Hamburg. Rückenserie, Teil 7: Krafttraining stellt das A und O bei der Behandlung und zur Prävention von Schmerzen dar.
Wie geht es Ihren Muskeln denn heute? Noch nicht drüber nachgedacht? Das sollten Sie aber. Unsere Muskulatur ist das Kraftwerk unseres Körpers, sie bildet die Grundlage jeder körperlichen Aktivität, stabilisiert Wirbelsäule und Gelenke und schützt unseren Körper vor Überlastungen, Verletzungen und Verschleiß. Ist ja schon gut, werden Sie denken, meine Muskeln sind in Ordnung. Mag sein, aber damit das auch in Zukunft zutrifft, brauchen sie regelmäßig Widerstand, um stark bleiben zu können. Mit der Kraft ist es so wie mit Ehefrauen – wenn man sich nicht um sie kümmert, dann ist sie plötzlich weg. Jenseits der 50 verlieren wir jedes Jahr zwischen 0,6 und zwei Prozent Muskelmasse; Fachleute sprechen von Muskelatrophie.

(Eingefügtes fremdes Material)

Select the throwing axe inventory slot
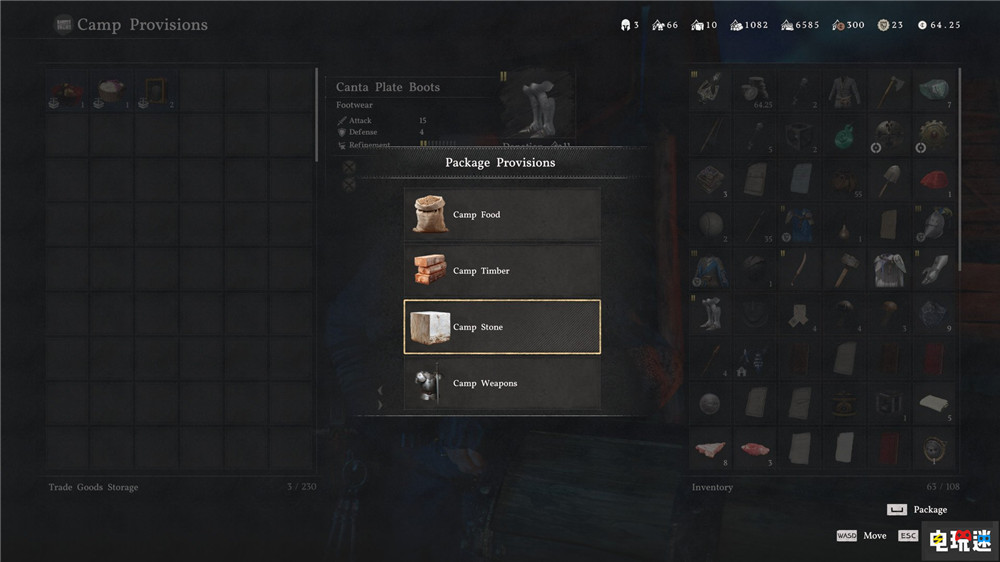This screenshot has width=1000, height=562. (888, 90)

Die Lösung? Krafttraining. Haben Sie auch schon mal gehört und wegen Ihrer knapp bemessenen Zeit als Idee wieder verworfen? Sehr verständlich, aber es gibt ein Konzept, das behauptet, zweimal 30 Minuten Training pro Woche genügen, um Rückenbeschwerden zu lindern und die Leistungsfähigkeit zu steigern. Der Amateurboxer Werner Kieser entwickelte es in den 60er-Jahren. Eine Rippenfellquetschung gab den Startpunkt: Sein Arzt empfahl Schonung, doch Kieser hörte lieber auf einen Boxkumpel, der behauptete, Krafttraining würde die Heilung beschleunigen. Nach drei Wochen stand er wieder im Ring. Der gelernte Schreiner war fasziniert von dem Effekt des Trainings mit Gewichten und schweißte die ersten Fitnessgeräte zusammen. Das Eisen dazu holte er sich vom Schrottplatz. 1967 gründete er die Kieser Training AG, um seinem „Gebilde aus Schrott und Hoffnungen eine juristisch stringente Form“ zu geben.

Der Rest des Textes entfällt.